Let E be a category with some distinguished morphisms called "covers" satisfying a few simple axioms (like regular epimorphisms in a regular category). Let F = Hom (Eop , Cat) be the 2-category of "categories varying over E" (that is, the objects are pseudofunctors from Eop to Cat).
A morphism j : X → Y in F is called ccff (meaning "cover cartesian and fully faithful") when its components j_U : XU → YU are all fully faithful and the squares expressing pseudonaturality, that involve a morphism of E which is a cover V → U, are pseudopullbacks.
A morphism s : A → B in F is called lso (meaning "locally surjective on objects") when, for all objects b of each BU, there exists a cover e : V → U and a in AV such that (s_V)a is isomorphic to (Be)b.

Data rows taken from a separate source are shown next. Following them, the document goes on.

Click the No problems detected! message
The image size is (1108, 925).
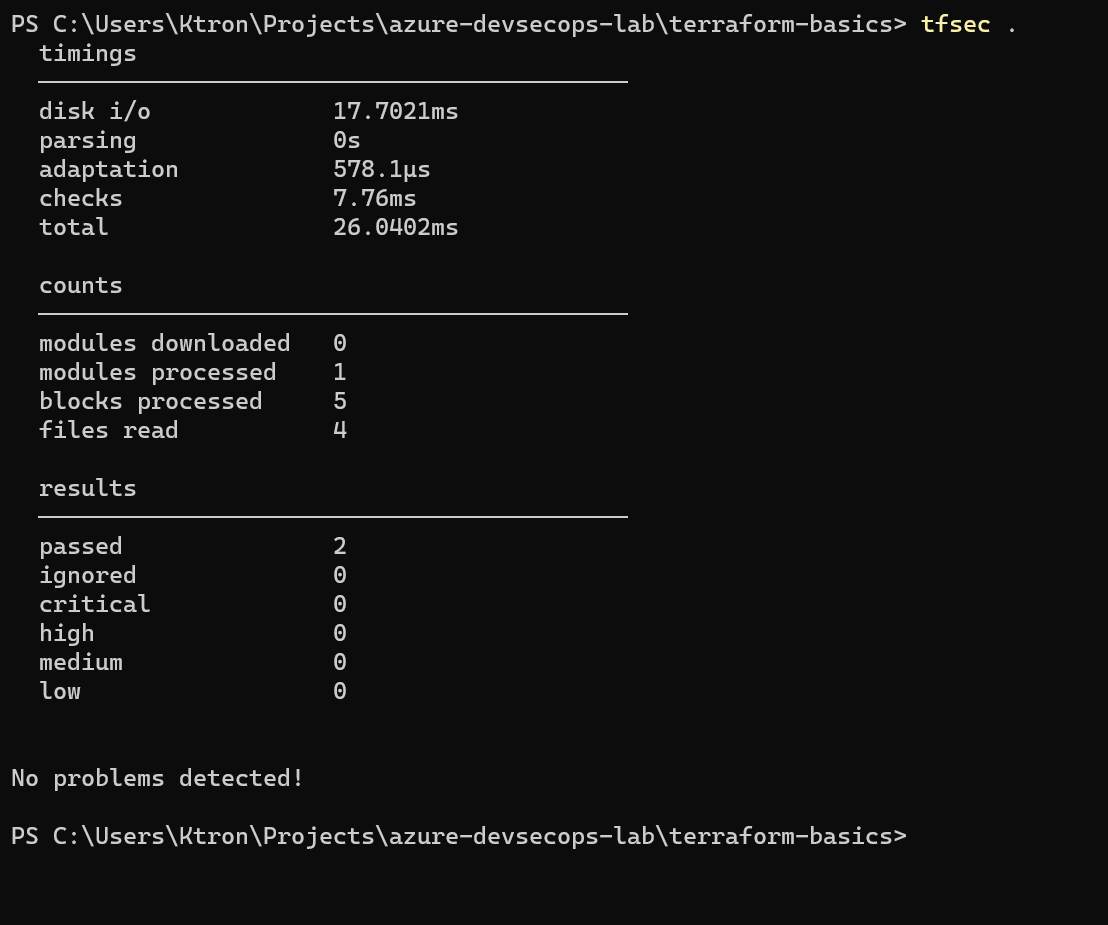[x=157, y=779]
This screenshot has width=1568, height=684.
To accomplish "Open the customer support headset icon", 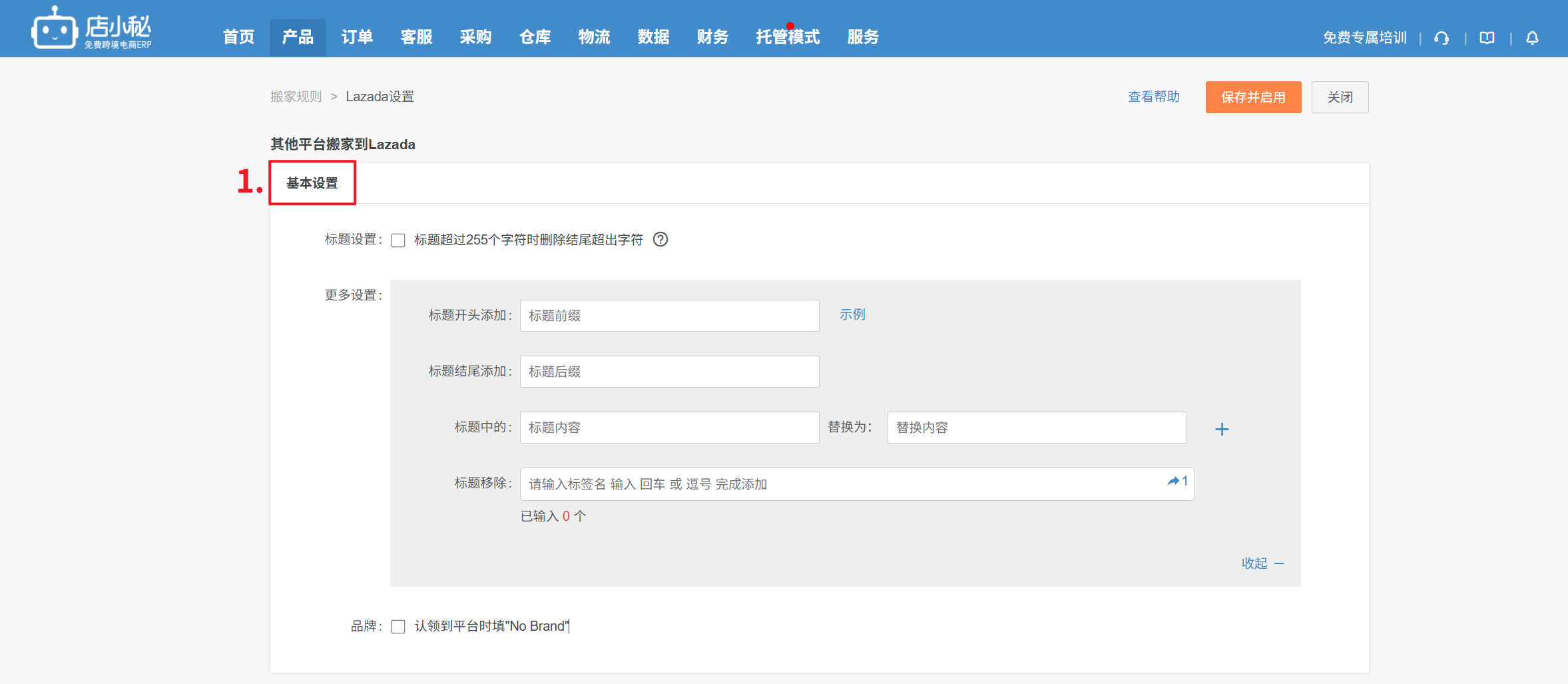I will pyautogui.click(x=1441, y=38).
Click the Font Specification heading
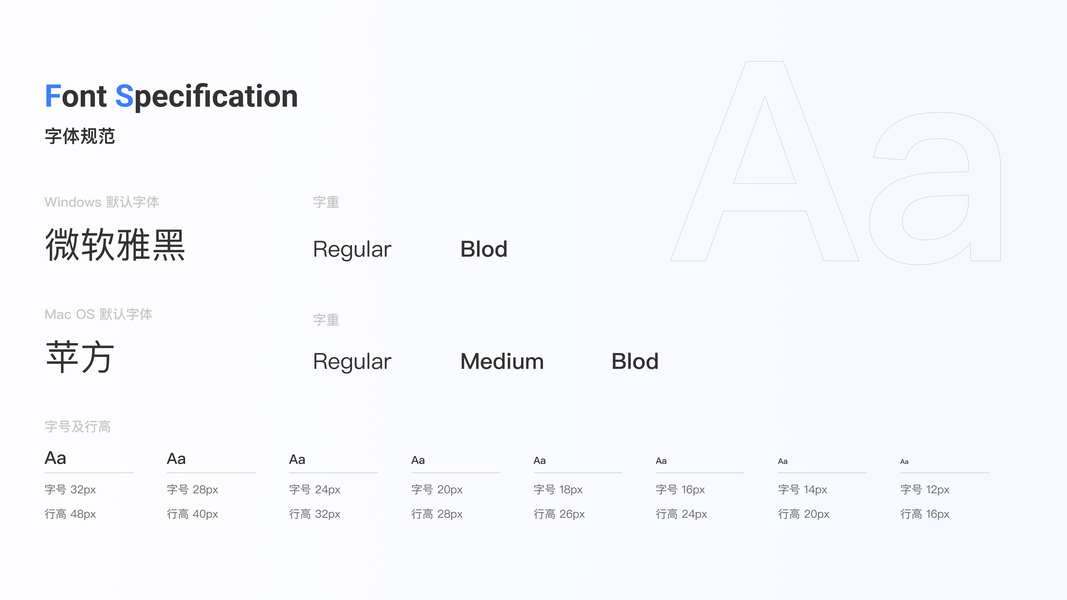1067x600 pixels. (171, 96)
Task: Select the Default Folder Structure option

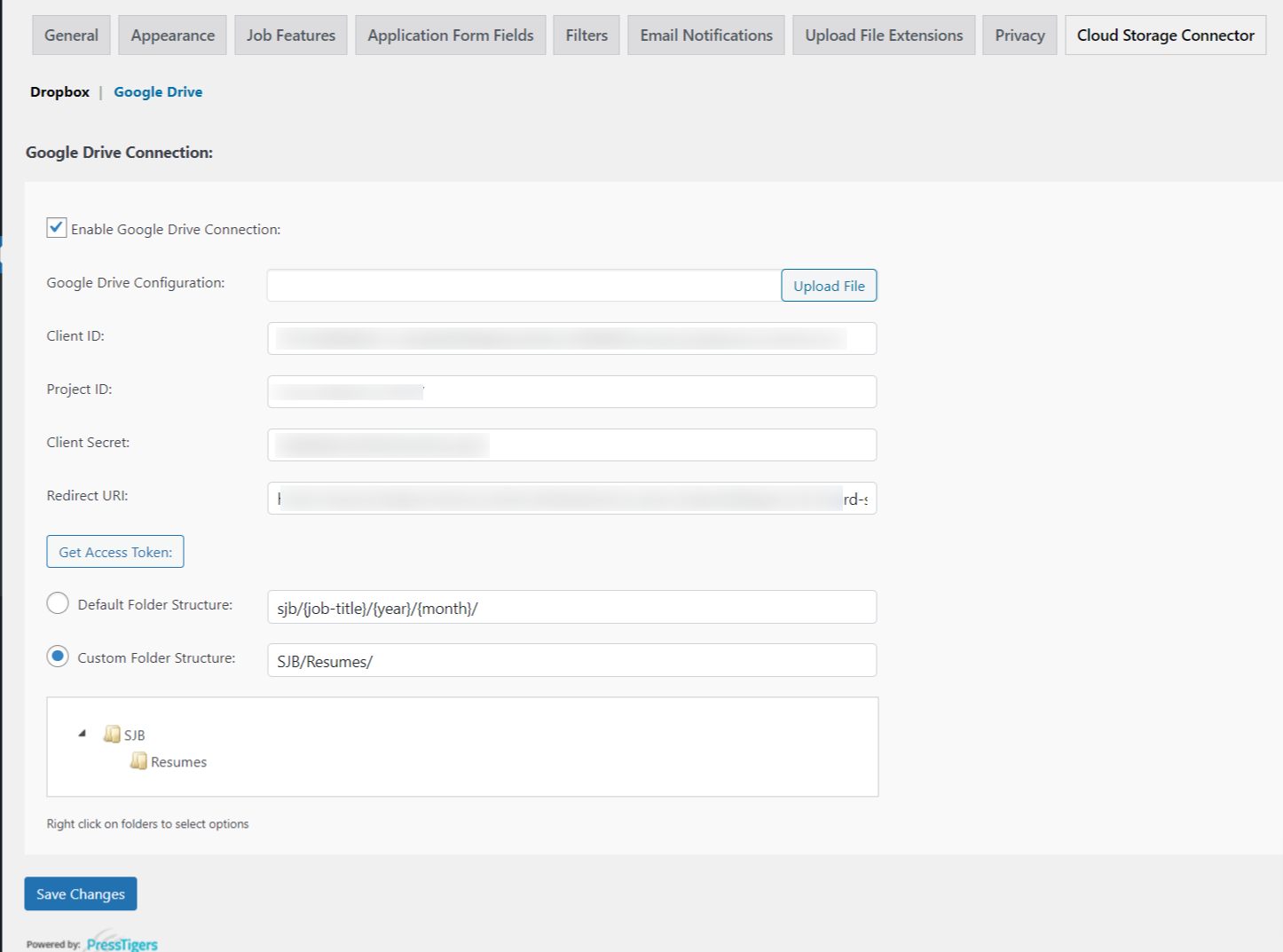Action: [57, 602]
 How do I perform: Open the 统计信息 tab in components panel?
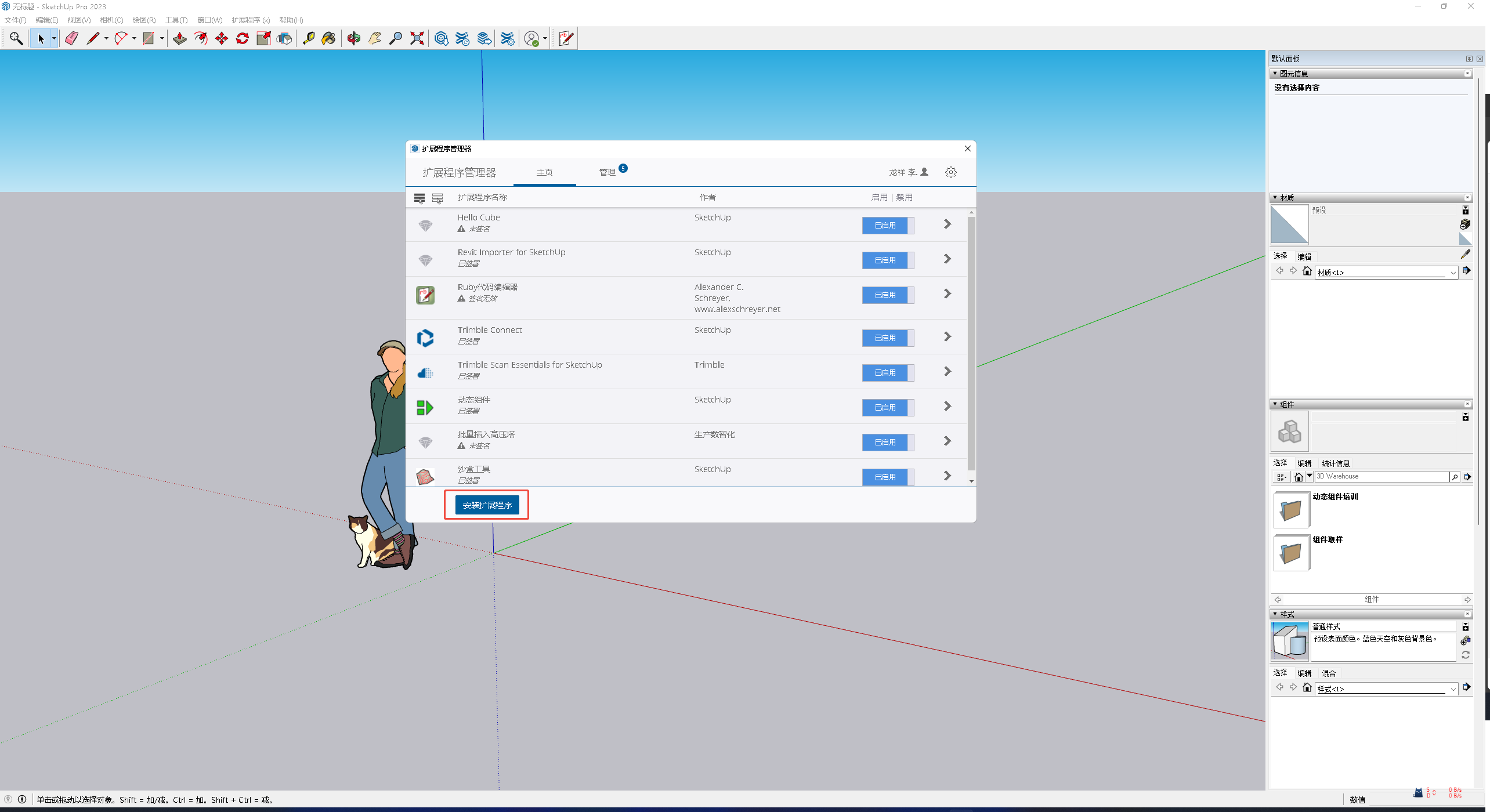tap(1336, 463)
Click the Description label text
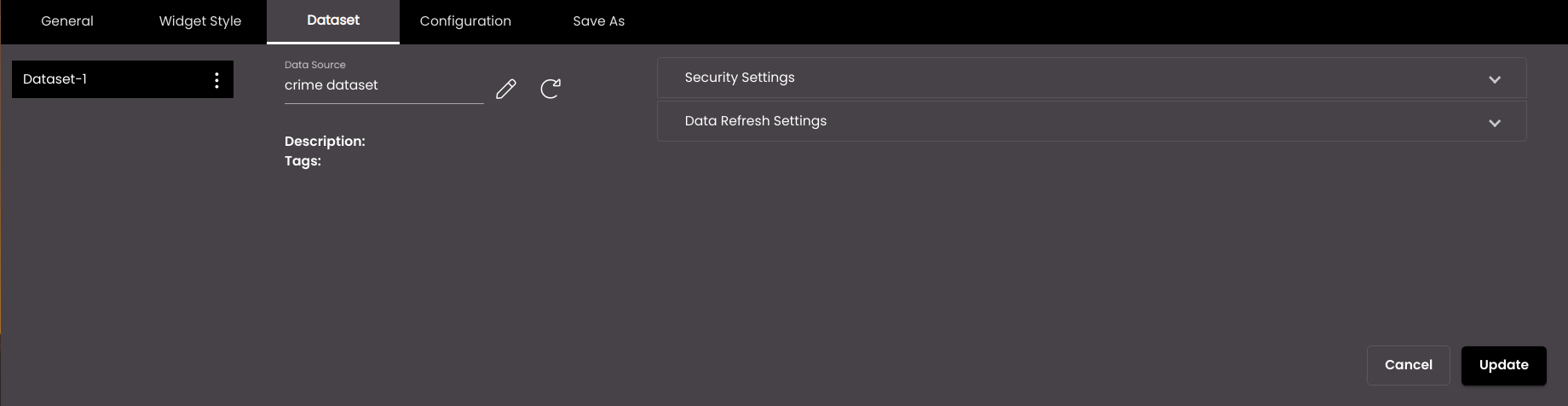This screenshot has width=1568, height=406. (325, 142)
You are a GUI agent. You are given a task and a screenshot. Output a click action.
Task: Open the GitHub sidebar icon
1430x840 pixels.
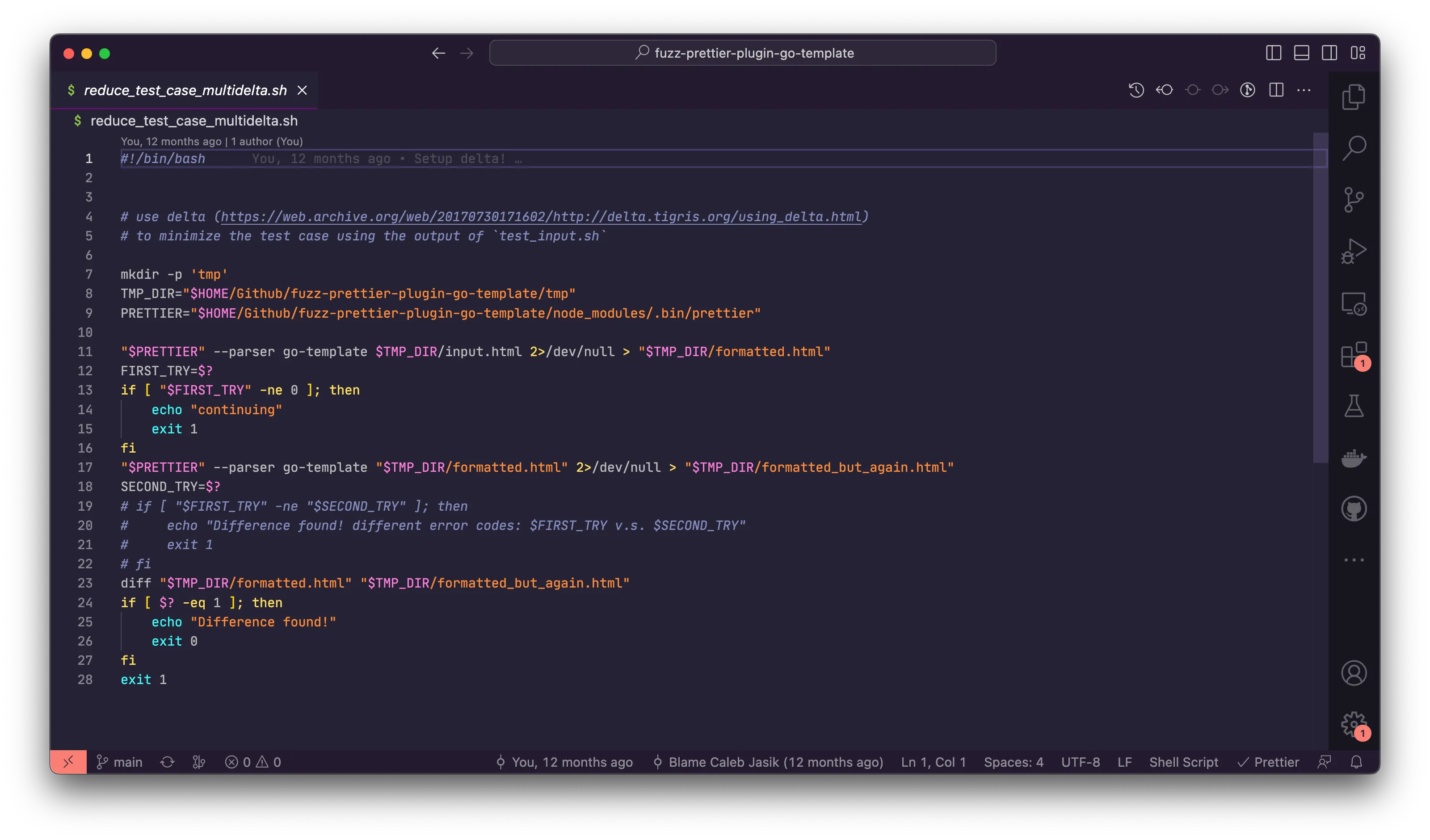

These two classes of morphism determine a factorization system on the bicategory F. Each morphism f : A → X in F factors pseudofunctorially as A → Z → X where ZU consists of those x in XU that are "locally isomorphic to an object in the image of f_U ".
In particular, for a category A in E, this factorization applied to the "yoneda embedding of A" yields the stack Tors(A) of torsors over A.